Retype the records below from their first line through the line containing "You are a computer-use agent. 681x481 pixels.", and include nothing else.

The records START

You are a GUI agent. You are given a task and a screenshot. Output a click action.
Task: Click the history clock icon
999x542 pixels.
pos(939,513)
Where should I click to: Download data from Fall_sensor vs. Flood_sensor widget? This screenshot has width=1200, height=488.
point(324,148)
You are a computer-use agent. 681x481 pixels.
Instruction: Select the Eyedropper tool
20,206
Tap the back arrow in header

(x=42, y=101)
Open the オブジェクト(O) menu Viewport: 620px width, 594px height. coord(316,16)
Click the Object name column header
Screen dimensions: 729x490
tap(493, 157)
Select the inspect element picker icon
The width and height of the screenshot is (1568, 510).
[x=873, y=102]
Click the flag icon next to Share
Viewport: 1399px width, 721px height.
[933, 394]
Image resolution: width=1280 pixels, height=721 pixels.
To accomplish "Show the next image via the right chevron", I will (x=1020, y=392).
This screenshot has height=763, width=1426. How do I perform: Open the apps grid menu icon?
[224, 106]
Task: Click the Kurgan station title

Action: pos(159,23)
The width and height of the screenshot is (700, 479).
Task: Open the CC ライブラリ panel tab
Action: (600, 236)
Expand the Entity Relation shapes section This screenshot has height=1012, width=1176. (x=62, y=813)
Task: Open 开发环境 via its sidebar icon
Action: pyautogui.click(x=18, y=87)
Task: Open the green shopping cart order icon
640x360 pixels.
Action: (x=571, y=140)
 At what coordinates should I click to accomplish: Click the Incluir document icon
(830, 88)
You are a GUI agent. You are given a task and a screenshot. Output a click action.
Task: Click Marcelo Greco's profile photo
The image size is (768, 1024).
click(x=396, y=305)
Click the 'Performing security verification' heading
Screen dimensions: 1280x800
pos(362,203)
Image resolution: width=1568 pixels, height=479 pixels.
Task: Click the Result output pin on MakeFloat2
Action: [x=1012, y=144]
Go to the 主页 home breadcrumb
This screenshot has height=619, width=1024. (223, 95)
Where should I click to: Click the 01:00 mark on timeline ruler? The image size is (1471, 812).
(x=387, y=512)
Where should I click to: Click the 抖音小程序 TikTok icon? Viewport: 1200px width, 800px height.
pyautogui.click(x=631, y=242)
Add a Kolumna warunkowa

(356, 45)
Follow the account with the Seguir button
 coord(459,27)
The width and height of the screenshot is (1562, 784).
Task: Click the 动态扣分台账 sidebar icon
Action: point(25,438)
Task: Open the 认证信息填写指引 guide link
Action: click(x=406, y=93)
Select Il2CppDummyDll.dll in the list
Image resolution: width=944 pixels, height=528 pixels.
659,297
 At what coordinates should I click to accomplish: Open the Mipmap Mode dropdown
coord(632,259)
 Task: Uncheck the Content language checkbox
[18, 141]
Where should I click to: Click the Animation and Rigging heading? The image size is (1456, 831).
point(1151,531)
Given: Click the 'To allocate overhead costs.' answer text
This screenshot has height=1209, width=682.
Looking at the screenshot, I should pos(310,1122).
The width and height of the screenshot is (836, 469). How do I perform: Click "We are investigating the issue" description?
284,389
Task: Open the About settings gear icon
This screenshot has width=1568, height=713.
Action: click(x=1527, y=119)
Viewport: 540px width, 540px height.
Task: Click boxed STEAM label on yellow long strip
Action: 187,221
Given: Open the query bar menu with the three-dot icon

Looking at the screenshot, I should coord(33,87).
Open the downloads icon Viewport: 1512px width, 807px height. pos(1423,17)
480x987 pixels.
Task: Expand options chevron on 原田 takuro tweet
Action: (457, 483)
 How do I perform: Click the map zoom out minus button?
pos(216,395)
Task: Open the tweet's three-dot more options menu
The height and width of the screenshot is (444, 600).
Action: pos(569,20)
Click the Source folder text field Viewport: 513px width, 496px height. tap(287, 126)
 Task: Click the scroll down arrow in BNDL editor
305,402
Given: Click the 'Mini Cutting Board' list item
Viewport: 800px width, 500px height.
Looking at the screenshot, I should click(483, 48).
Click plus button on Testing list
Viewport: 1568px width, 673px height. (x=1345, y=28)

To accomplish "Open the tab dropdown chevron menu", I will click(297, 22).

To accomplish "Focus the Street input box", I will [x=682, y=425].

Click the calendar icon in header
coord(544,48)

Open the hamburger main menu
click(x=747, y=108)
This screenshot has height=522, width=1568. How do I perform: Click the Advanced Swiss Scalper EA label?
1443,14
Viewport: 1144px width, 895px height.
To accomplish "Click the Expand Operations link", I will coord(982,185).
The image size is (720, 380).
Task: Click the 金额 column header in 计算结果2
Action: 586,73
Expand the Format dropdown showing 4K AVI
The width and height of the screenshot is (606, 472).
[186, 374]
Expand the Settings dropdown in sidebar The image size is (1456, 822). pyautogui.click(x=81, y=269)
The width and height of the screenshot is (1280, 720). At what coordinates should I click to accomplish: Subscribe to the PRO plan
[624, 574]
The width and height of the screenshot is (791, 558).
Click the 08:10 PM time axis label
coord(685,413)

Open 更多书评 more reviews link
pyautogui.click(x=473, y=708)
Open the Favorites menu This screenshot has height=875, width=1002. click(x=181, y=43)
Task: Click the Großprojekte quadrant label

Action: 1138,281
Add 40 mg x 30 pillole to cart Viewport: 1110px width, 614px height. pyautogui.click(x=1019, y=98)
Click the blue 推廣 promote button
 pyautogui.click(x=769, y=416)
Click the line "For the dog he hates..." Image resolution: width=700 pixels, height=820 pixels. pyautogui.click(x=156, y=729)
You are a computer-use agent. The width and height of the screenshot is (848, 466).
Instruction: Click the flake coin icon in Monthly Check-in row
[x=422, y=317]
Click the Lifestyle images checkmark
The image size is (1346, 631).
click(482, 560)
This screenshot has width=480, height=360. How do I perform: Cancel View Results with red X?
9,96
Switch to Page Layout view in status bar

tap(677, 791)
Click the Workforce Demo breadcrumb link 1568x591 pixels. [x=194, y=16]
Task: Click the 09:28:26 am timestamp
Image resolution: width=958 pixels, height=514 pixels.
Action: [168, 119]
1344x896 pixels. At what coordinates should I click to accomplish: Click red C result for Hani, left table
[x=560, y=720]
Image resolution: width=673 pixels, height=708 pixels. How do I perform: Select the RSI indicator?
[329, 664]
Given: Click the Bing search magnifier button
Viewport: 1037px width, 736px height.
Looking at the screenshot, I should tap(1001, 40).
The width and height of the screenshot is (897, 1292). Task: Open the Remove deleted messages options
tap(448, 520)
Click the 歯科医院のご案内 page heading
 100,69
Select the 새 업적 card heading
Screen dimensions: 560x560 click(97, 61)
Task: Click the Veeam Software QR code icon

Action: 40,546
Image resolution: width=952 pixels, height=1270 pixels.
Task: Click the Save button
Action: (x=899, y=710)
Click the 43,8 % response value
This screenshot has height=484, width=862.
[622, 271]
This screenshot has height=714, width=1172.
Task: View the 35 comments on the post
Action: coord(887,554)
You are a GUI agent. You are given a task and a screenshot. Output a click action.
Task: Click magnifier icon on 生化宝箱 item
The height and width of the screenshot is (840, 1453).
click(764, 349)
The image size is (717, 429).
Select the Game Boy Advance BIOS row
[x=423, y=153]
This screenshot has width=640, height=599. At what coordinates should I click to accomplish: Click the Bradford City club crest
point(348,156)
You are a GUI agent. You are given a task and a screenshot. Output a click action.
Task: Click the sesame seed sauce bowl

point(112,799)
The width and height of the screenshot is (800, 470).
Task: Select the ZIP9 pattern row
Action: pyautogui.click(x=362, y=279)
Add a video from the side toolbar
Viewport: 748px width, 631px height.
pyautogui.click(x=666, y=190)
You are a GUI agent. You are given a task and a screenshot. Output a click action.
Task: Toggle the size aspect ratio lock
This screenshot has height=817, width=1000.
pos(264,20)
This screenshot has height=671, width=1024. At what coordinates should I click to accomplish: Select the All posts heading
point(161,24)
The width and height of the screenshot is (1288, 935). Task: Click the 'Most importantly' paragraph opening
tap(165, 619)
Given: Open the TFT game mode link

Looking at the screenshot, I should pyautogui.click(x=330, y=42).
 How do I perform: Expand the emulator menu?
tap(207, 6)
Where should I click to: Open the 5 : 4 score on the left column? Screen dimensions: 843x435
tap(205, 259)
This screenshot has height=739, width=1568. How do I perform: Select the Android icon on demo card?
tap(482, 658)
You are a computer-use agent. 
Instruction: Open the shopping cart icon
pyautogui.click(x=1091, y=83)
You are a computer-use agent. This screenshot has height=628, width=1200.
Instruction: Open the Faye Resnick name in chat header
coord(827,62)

The records END

Task solution =
You are a GUI agent. You are given a task and a screenshot. Output a click action.
Task: Click the history clock icon
999x542 pixels.
pos(939,513)
Where should I click to: Download data from Fall_sensor vs. Flood_sensor widget? This screenshot has width=1200, height=488.
point(324,148)
You are a computer-use agent. 681x481 pixels.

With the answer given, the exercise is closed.